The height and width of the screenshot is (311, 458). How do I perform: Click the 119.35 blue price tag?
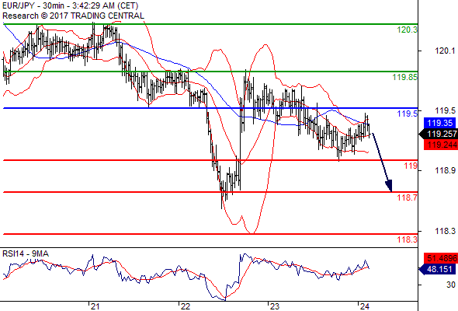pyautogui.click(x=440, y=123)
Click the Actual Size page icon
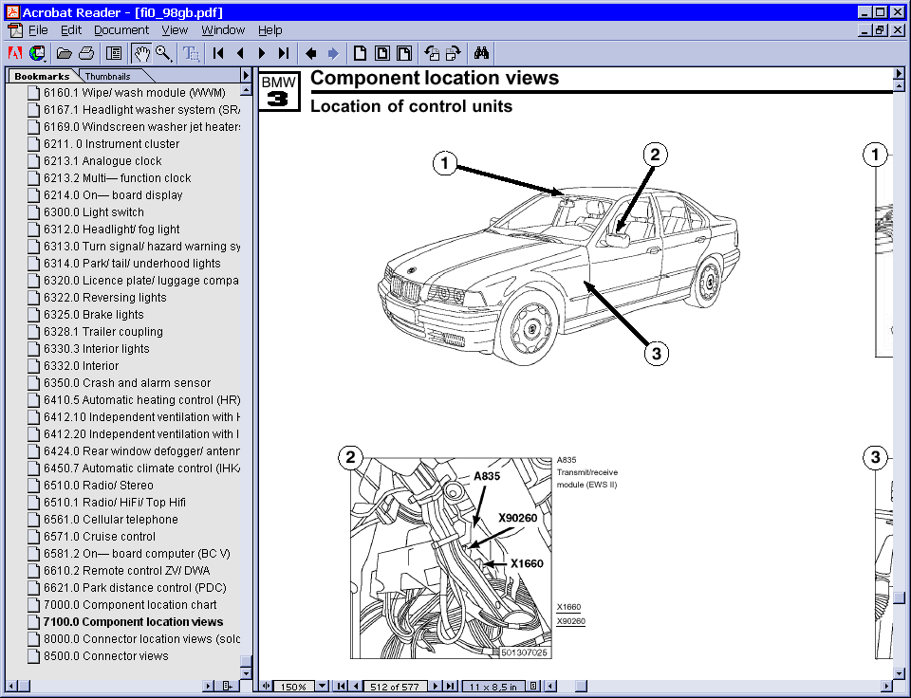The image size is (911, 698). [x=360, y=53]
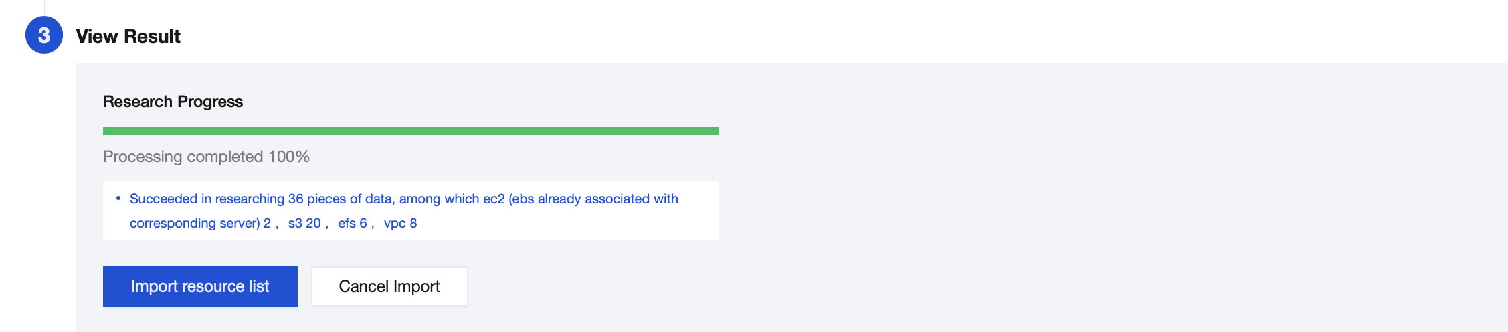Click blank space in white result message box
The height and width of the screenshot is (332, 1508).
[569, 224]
..............................
WORK INSTRUCTIONS
Each record must be repeated exactly, and no picture may be carried over.

WRITTEN RESPONSE
The height and width of the screenshot is (311, 458). How do I perform: Click the 119.35 blue price tag?
pyautogui.click(x=440, y=123)
Click the Actual Size page icon
The image size is (911, 698). [x=360, y=53]
Click blank space in white result message box
The height and width of the screenshot is (332, 1508).
[569, 224]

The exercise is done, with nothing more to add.